Wherein the common and extreme adulteration of paints is set forth ; and for the reason that, in case one should follow the written directions below, and the result should disappoint, an excuse may be at hand for such an unexpected outcome. For example : suppose the would-be color-mixer to have on hand a hundred pounds of pure white-lead for the purpose of making a drab neutral tint for painting tare exterior of his dwelling-house.
He learns from the book that a single pound of pure burnt umber, or raw umber, as the case may be, will in all probability be sufficient to produce the tint or shade he may require ; the chances are, unfortunately, that the pound of umber he will get will be adulterated to the extent of eighty per cent., and will contain only a fifth part of the coloring-matter he requires, and will, when mixed in with the white, instead of giving the color required, simply change the comparatively pure white of the lead to a dirty white. Yet he has done according to the book, and the result is not as predicted.

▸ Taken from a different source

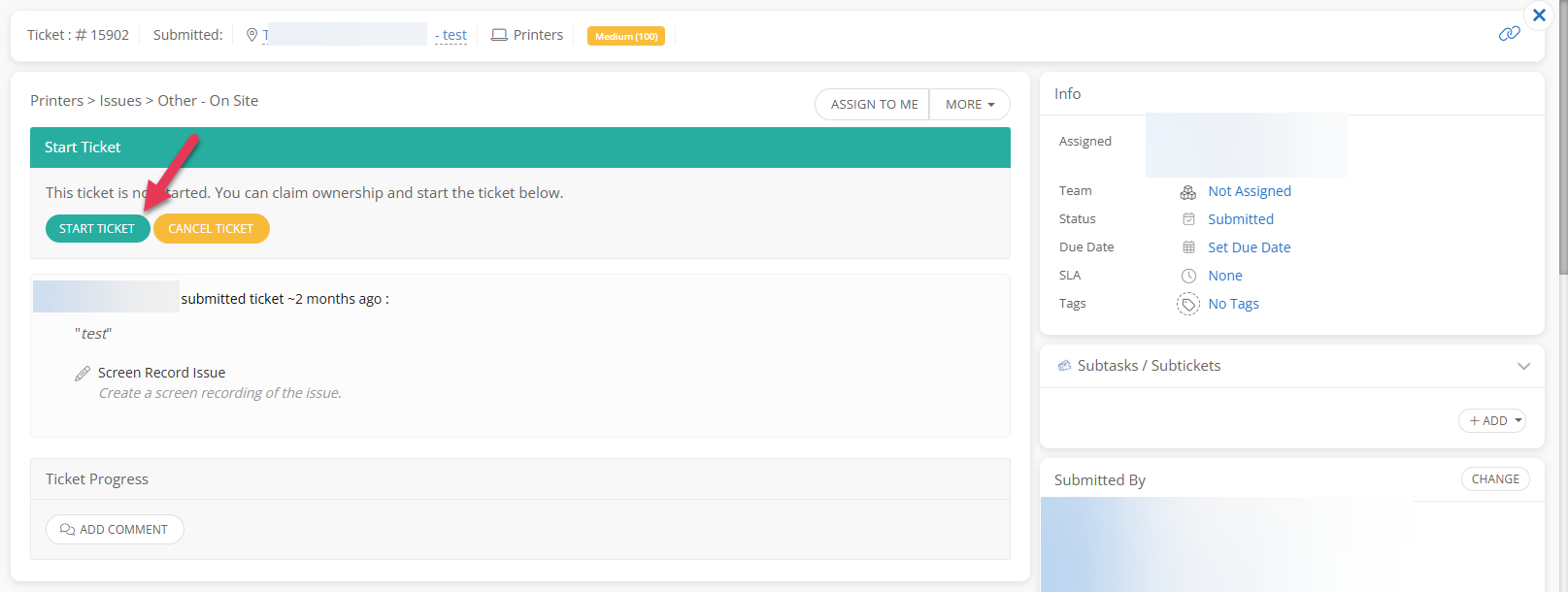Click the Printers laptop icon
Image resolution: width=1568 pixels, height=592 pixels.
point(499,35)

The colored pigments used in tinting with white are burnt Turkey umber, raw Turkey umber, Indian red, Venetian red, chrome-yellow and the yellow chores, ultra-marine blue, Prussian blue (which is a deep purple), burnt Italian sienna, and raw Italian sienna. These latter named are transparent colors, so called, as are the umbers, Prussian blue, and verdigris.
Burnt umber, mixed into white-lead or zinc-white, will give almost any drab tint that can be desired, of a warm tone ; that is, tending to red. By the addition of more umber, one or two or more darker shades may be had for contrast on the molds and cornices and trimmings, which shades will be entirely in harmony with the body-color, by analogy. Not to repeat, the same rule will apply to the use of raw umber, only that yellow drabs, instead of red, will be the result, and the trimming colors so produced will be almost too cold. and greenish to please the eye. Good effects are produced by the introduction of some decidedly positive colors in moderate quantity, in contrast with neutral tints such, for example, as Indian red or some other rich red brown—and this practice is hereby recommended.

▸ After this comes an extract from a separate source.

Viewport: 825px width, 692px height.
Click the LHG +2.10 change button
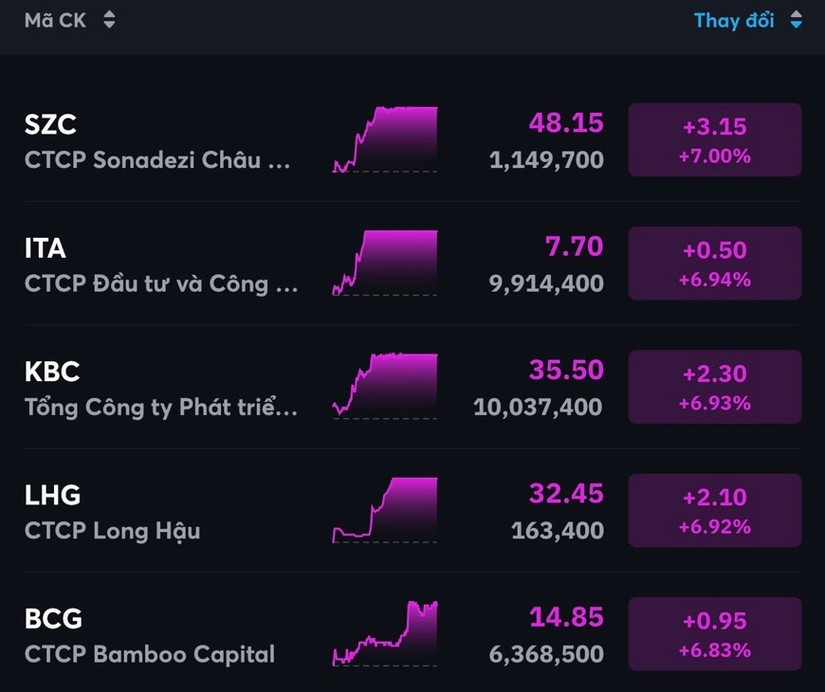coord(715,510)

Raw sienna gives, with white, a soft, clear straw-color or buff. Burnt sienna, with white, produces a pink of an undesirable hue. Yellow ochre, that is, the genuine ” Rochelle ochre,” with white-lead, produces a range of tints most to be desired, and pure and sweet in tone, from the clear yellow-brown of the ochre-pigment up to the palest straw-color used ; the pigments thus produced will prove durable, and in color not fugitive. Indian red will give, with white-lead, a peach-blossom color, which was once a favorite color for walls in interior painting. Prussian blue gives all the tones of blue, from purple to the lightest sky-blue.
Verdigris gives with white a clear leaf-green, and with white and yellow a pea-green, which is a good color for wooden houses in the country. It will be borne in mind that in coloring with verdigris the paint will be very much darker when dried upon the building than when viewed in the mass. Pure French verdigris is blue to the eye, but, when ground in oil and used as a paint, it puts on a dark bronze-green, and deepens in hue for a long time after exposure to the light.
This pigment is specially adapted for ship and vessel painting, because of its unrivaled water proof qualities, its tenacity and non-liability to crack and flake off, and its property of drying under salt-water. When used for vessel-work it should be mixed as follows : Ten pounds of pure verdigris, two pounds of pure white lead, and one pound of chrome-green, light, so called. Venetian red with white produces an impure pink which will fade very quickly when exposed to the sunlight.